It made me wonder. Did I trust him?

Yes, of course. I trusted him as a person. But here was a delicate situation where a blanket trust did not mean he was the best person to handle it. He did not have the right skills, empathy or sensitivity. So I mumbled something vague about having a contextual advantage and took over the leadership of the situation. Even though I managed to diffuse the situation, it left me wondering….do I really trust him?

What do I mean when I say I trust someone and yet am unable to trust them with “everything”? Is it not contradictory?

What is it that we trust in a person? Is it a quality? Tendency? Or is it a blind and wishful “commitment” to trust that we later maintain faithfully , no matter what — just so we can feel justified? Is it a person we trust or a quality inside the person? Do we “trust the people we like” or do we “like the people we trust”?

Human beings are complex. We are capable of being reliable yet inconsistent, lovable yet hateful, sensible yet insufferably foolish, proud yet needy — all at the same time. So I find it increasingly easier to trust a quality in a person rather than a whole person and label them — “trustworthy” or “not trustworthy”. This approach leaves some room for further understanding, willingness to adjust, personal growth and relationship building.

A woman scared of roaches might be the first to throw herself in front of an oncoming vehicle to save her child. Is she brave suddenly? Was she a coward before? Was it bravery that motivated her action or was it love? Would I trust her with “my” life? Is she trustworthy or not?

A guy enlisting in the army has to have courage. While I trust him to keep the country safe, would I equally trust him to handle a delicate situation like facing a family member on their deathbed? The same quality of love that made the woman in the previous example brave is what might make this guy lose his nerve. So is he brave or not? Is he trustworthy or not?

I’ve had many such baffling experiences in my life. People I thought were kind and loving turned cold and distant in my hour of need. People I thought would stand by me were the first to feel awkward and exit the scene. People I considered harsh and judgmental were the ones who offered me help.

I still didn’t trust them with EVERYTHING, but I learned to trust that particular trait in them — empathy, helpfulness. Then I learned to tailor my trust to match that quality. I didn’t have to trust them entirely to trust them for this quality. It made me flexible and more accepting of grey areas in people and life. This is what I mean when I say my smallest unit of trust is no longer a person, but a quality.

Because a quality is just that. Honest is honest. Practical is practical. Friendly is friendly. But what happens when these are all played out against one other in a given situation? Which of the qualities wins and which one determines how a person behaves in the end?

What determines how a person behaves in a situation is a complex equation — solved for a different value each time.

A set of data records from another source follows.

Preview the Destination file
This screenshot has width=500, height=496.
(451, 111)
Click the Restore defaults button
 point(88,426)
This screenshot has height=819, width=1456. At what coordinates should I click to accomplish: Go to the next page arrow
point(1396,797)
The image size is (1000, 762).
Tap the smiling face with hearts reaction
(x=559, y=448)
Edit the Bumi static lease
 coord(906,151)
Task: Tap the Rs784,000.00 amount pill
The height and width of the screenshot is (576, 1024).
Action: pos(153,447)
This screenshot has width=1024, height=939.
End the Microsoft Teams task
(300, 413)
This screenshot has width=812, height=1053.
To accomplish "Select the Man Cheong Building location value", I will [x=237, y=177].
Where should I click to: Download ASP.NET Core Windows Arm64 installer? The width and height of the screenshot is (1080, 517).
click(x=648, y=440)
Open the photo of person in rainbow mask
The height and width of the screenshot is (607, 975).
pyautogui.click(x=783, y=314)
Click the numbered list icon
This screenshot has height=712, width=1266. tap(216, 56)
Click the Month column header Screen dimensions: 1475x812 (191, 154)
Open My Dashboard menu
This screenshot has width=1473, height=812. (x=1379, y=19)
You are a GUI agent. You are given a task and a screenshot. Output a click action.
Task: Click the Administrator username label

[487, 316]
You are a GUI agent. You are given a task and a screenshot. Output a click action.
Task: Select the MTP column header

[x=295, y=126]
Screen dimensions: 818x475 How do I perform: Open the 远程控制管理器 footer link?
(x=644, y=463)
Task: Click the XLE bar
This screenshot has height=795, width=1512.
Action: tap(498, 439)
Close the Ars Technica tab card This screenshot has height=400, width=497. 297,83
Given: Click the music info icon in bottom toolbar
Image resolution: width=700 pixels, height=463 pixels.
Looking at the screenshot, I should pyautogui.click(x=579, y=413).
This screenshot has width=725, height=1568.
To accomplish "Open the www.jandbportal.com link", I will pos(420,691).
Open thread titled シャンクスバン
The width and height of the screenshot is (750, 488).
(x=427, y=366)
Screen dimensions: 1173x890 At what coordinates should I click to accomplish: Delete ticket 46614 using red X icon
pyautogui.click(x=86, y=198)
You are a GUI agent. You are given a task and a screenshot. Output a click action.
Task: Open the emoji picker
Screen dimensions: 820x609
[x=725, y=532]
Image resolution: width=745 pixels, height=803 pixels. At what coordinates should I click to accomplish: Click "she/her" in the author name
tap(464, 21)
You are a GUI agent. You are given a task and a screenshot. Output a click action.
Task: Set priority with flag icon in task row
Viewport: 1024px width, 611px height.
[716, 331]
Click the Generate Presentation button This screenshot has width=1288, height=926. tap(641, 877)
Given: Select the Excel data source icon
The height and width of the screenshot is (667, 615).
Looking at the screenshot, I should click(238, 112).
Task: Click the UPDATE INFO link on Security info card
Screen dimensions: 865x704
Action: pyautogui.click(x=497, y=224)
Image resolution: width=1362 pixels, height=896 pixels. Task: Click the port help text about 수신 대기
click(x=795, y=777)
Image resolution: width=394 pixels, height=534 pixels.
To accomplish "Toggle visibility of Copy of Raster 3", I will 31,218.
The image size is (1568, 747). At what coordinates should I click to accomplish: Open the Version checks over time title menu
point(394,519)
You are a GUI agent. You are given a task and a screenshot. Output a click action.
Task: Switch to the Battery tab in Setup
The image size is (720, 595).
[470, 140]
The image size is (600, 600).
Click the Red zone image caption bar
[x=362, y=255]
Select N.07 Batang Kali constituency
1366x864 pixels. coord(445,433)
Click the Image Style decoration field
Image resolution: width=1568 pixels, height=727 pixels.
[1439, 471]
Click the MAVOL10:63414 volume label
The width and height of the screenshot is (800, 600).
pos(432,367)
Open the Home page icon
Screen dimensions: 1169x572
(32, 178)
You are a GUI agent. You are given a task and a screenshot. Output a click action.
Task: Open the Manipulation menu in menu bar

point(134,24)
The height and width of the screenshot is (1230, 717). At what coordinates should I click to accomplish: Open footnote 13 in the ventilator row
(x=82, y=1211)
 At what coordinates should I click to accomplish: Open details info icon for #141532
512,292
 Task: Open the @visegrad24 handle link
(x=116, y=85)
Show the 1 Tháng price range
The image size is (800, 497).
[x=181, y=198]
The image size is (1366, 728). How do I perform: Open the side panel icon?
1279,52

That’s why I no longer use my trust as a blanket to cover one person at a time. Rather, I use it as a shapeshifting parameter — it may fit one quality in one person and another in someone else. It helps me relax and get less rigid about how I evaluate and predict people, situations and my relationships. It makes me try harder with people.

I no longer believe in the idea that “you either trust someone or you don’t”. I’d like to change this to “you either trust this trait/habit/quality in this person or you don’t”. It feels like a more reliable approach.

How about you? What’s your smallest unit of trust?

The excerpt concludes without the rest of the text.